| Work item |
Return, from the data below, each line that contains the word "width".

╭──

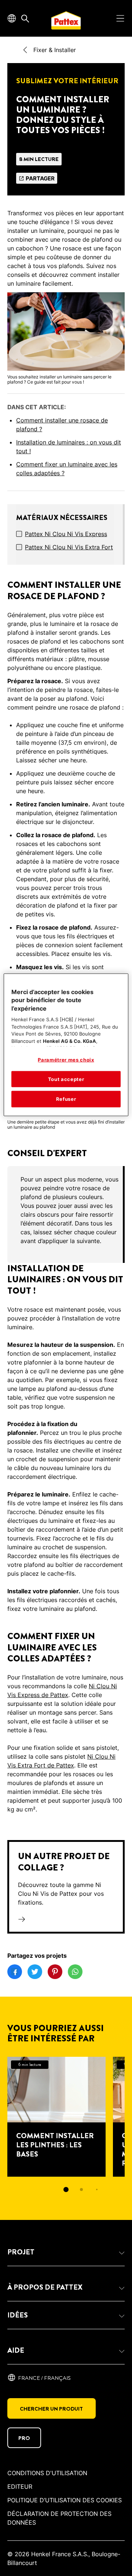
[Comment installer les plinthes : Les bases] (56, 2117)
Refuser (66, 1099)
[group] (66, 1214)
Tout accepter (66, 1079)
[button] (66, 2252)
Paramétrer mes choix (66, 1060)
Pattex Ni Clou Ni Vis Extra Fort (69, 547)
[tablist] (66, 2189)
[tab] (66, 2189)
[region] (66, 1045)
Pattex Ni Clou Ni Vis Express (66, 534)
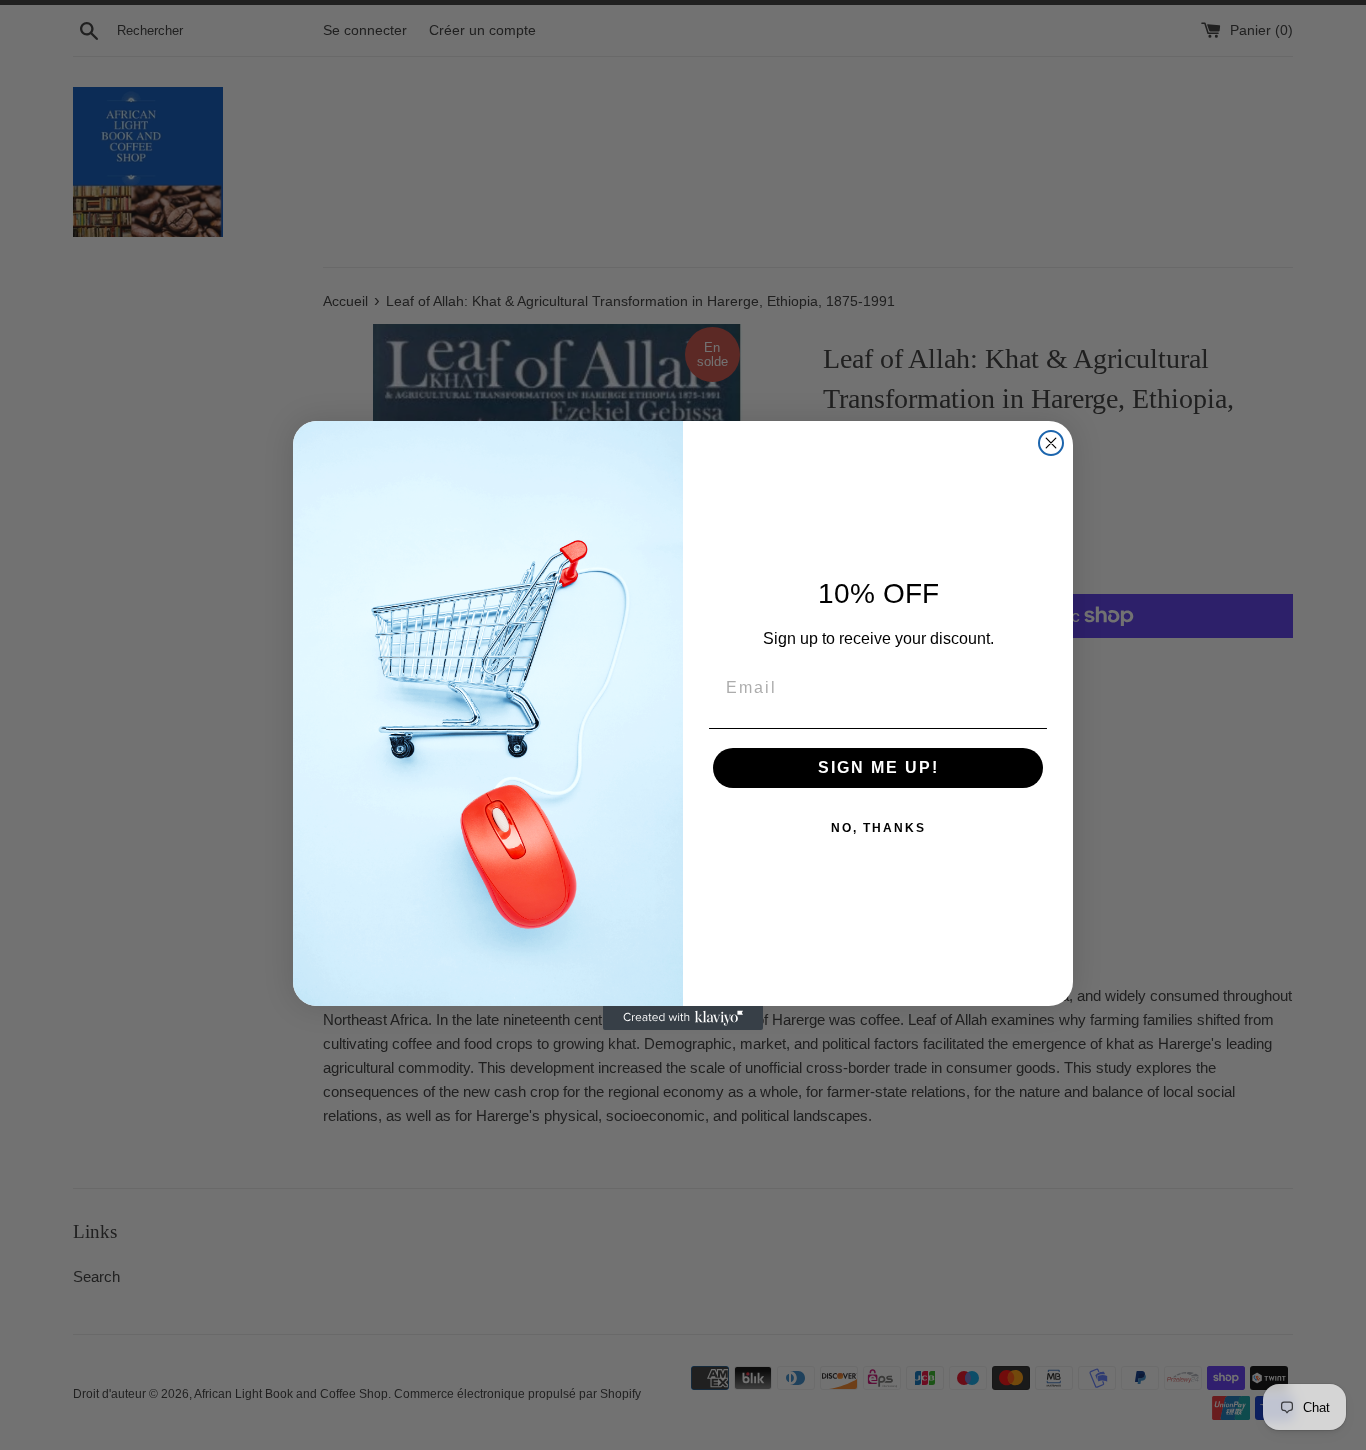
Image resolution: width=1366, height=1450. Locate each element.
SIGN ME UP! (878, 767)
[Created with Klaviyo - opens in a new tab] (683, 1018)
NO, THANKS (878, 828)
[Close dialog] (1051, 443)
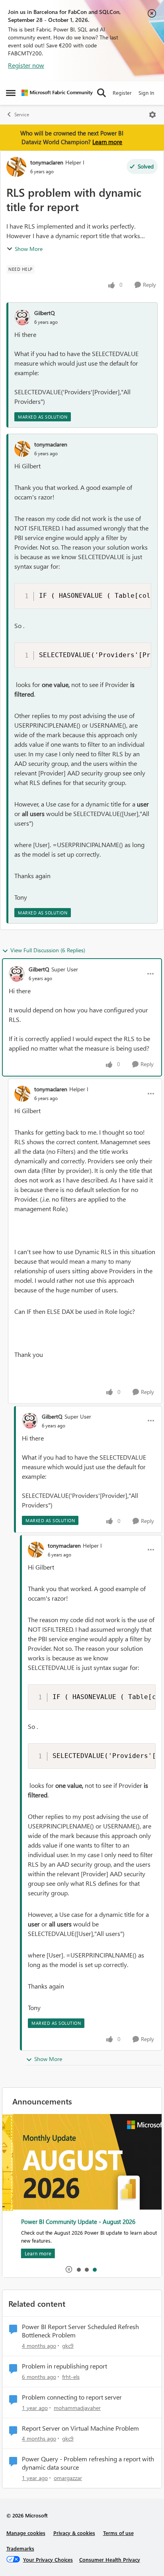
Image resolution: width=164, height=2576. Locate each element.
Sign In (146, 92)
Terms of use (118, 2532)
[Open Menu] (152, 114)
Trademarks (20, 2548)
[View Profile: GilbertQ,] (22, 317)
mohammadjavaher (77, 2408)
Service (21, 114)
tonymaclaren (46, 162)
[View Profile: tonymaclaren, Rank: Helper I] (16, 167)
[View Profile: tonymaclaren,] (22, 449)
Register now (26, 65)
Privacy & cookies (74, 2532)
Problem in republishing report (64, 2366)
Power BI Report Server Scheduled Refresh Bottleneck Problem (80, 2331)
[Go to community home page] (57, 93)
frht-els (71, 2376)
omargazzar (68, 2478)
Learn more (107, 142)
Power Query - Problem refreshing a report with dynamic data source (88, 2463)
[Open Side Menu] (11, 93)
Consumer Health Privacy (109, 2559)
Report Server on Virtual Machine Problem (80, 2428)
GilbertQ (44, 313)
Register (122, 92)
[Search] (101, 93)
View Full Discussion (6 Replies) (47, 950)
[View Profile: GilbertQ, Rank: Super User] (17, 974)
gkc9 (68, 2345)
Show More (29, 249)
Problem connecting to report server (72, 2397)
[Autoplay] (68, 2269)
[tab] (78, 2269)
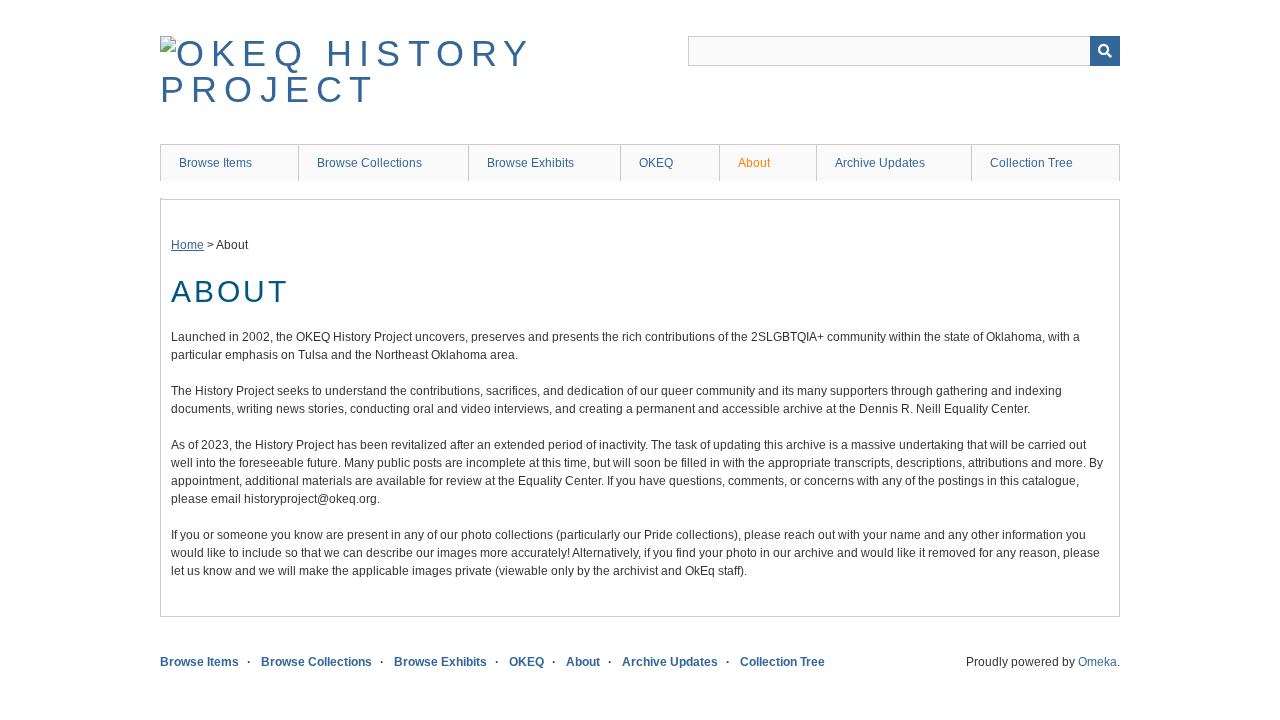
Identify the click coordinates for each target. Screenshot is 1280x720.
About (754, 163)
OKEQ (656, 163)
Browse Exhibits (530, 163)
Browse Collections (369, 163)
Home (187, 245)
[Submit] (1105, 51)
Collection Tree (1031, 163)
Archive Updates (880, 163)
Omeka (1097, 662)
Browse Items (215, 163)
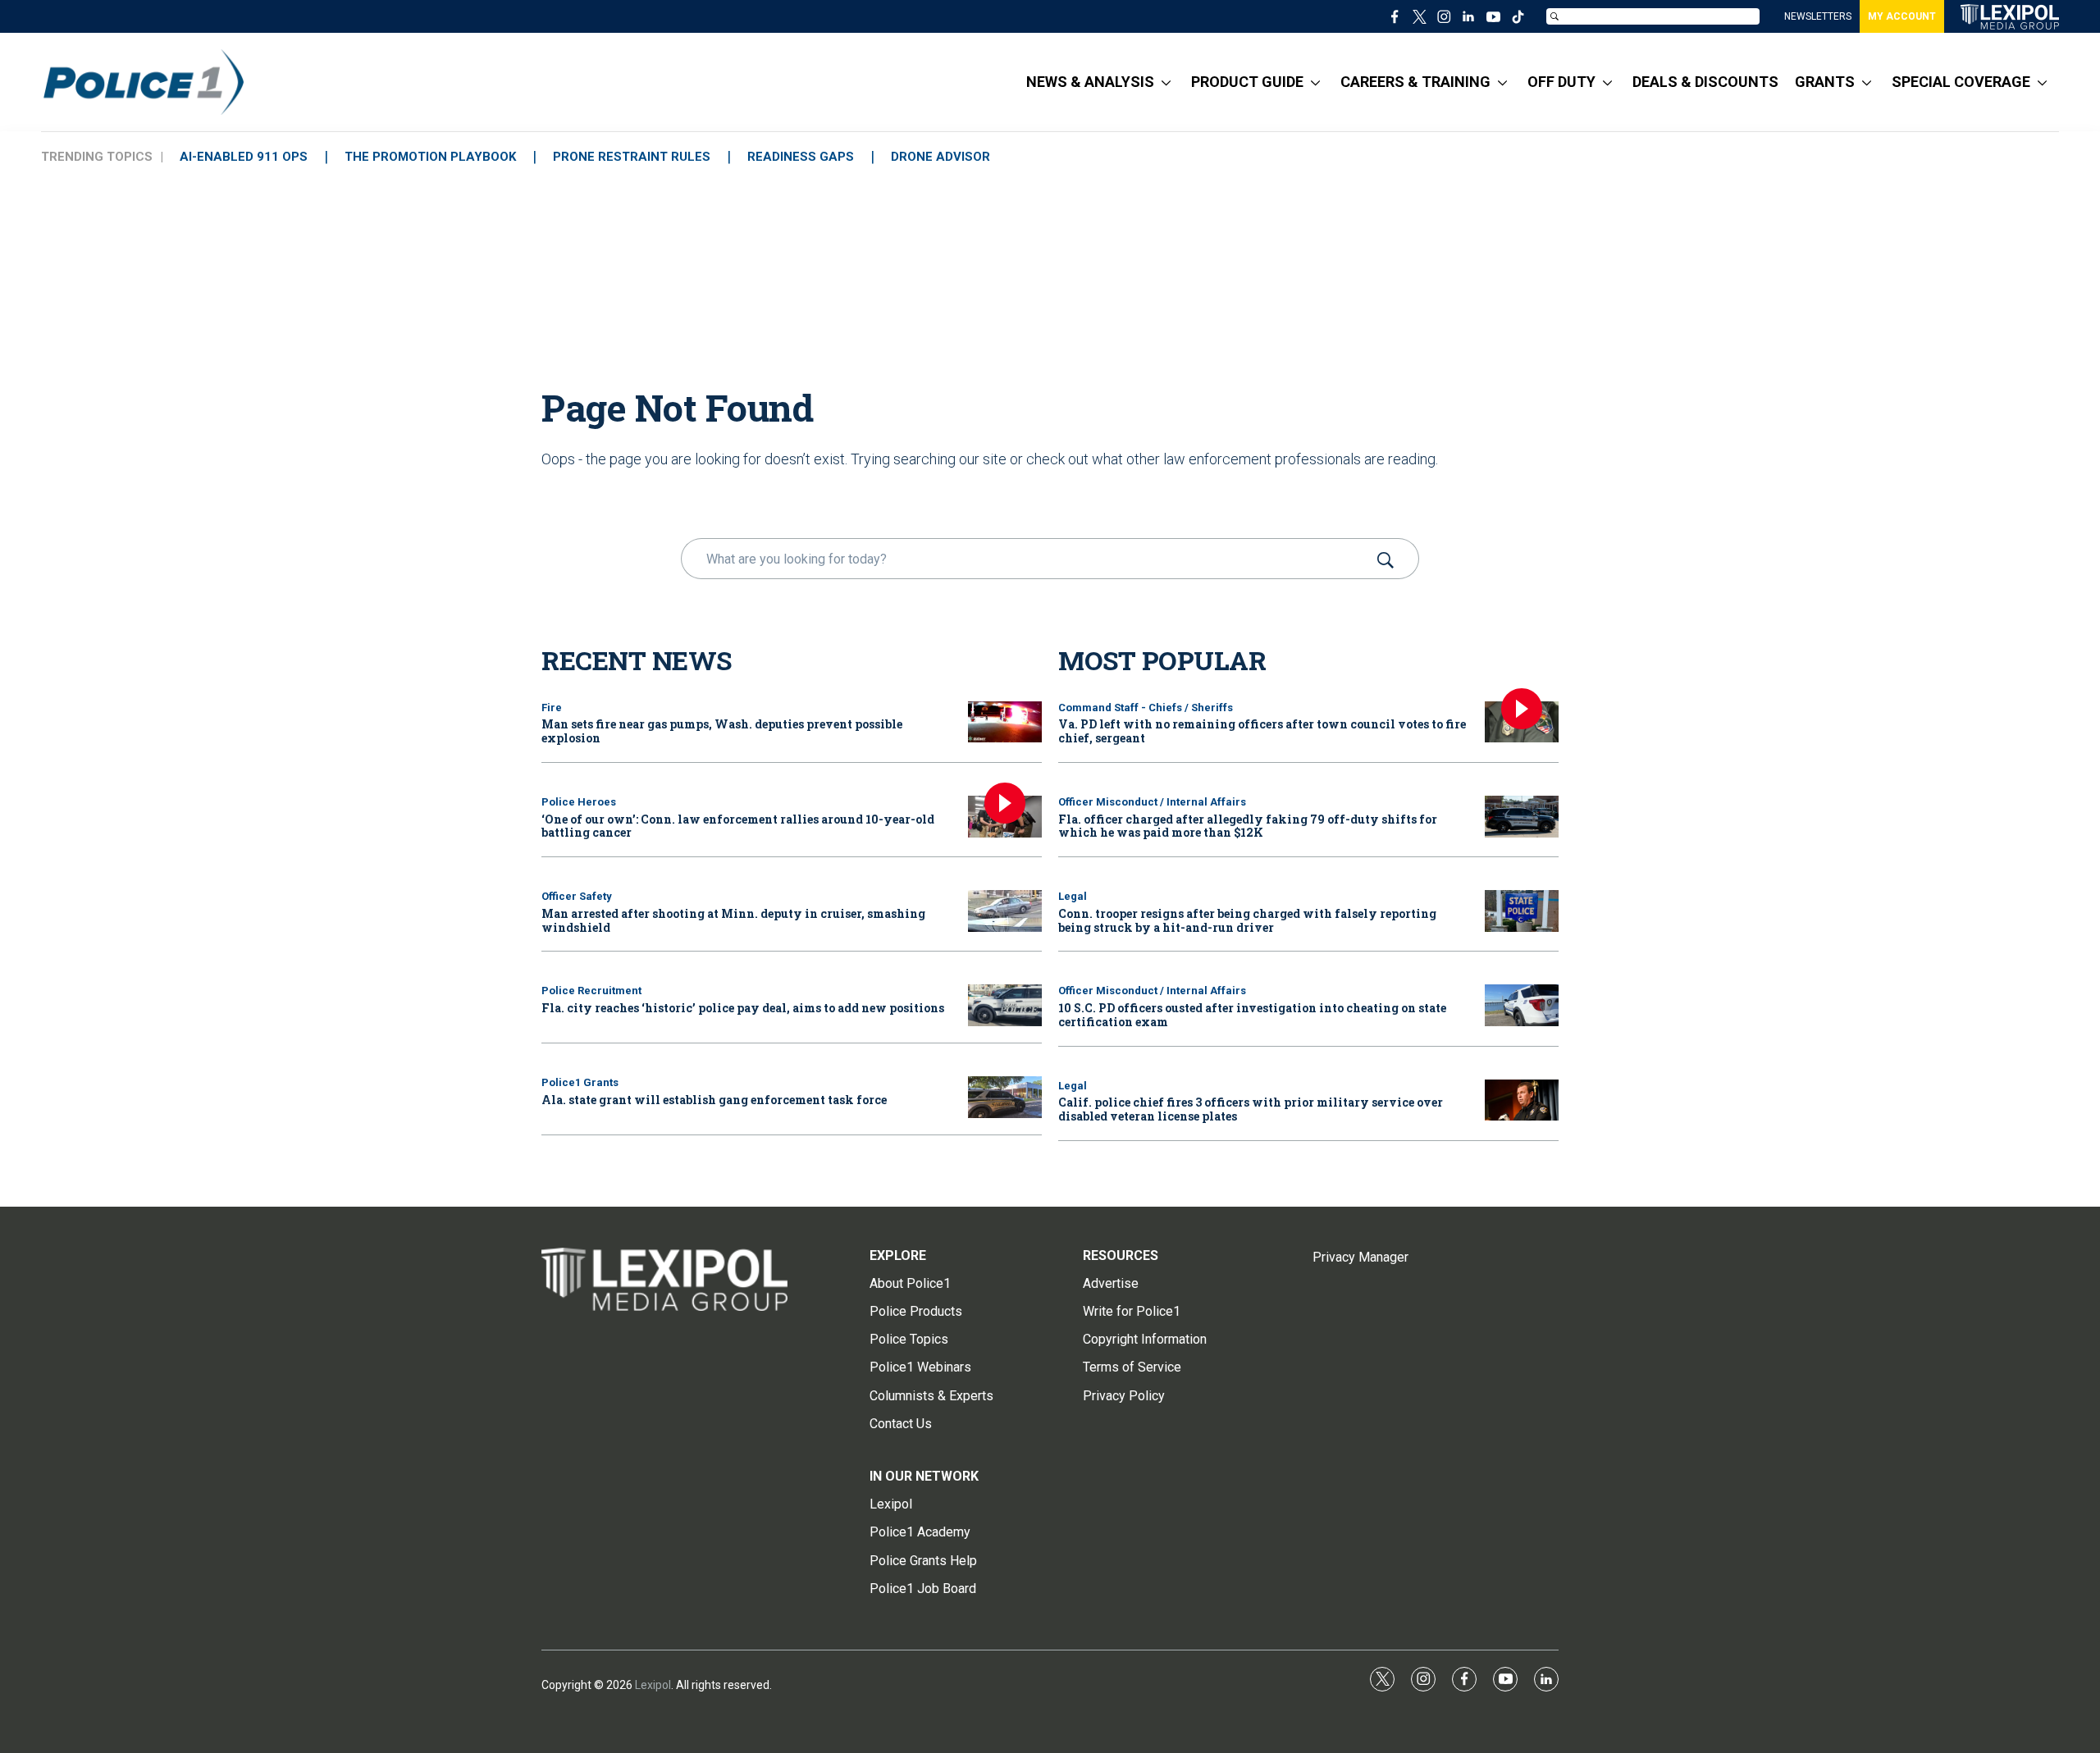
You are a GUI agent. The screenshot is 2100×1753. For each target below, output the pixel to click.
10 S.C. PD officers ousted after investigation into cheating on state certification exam (1252, 1014)
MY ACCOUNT (1902, 16)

╰──

| Expected answer |
Image resolution: width=1366, height=1450. Locate each element.
Image resolution: width=164, height=2576. Locate each element.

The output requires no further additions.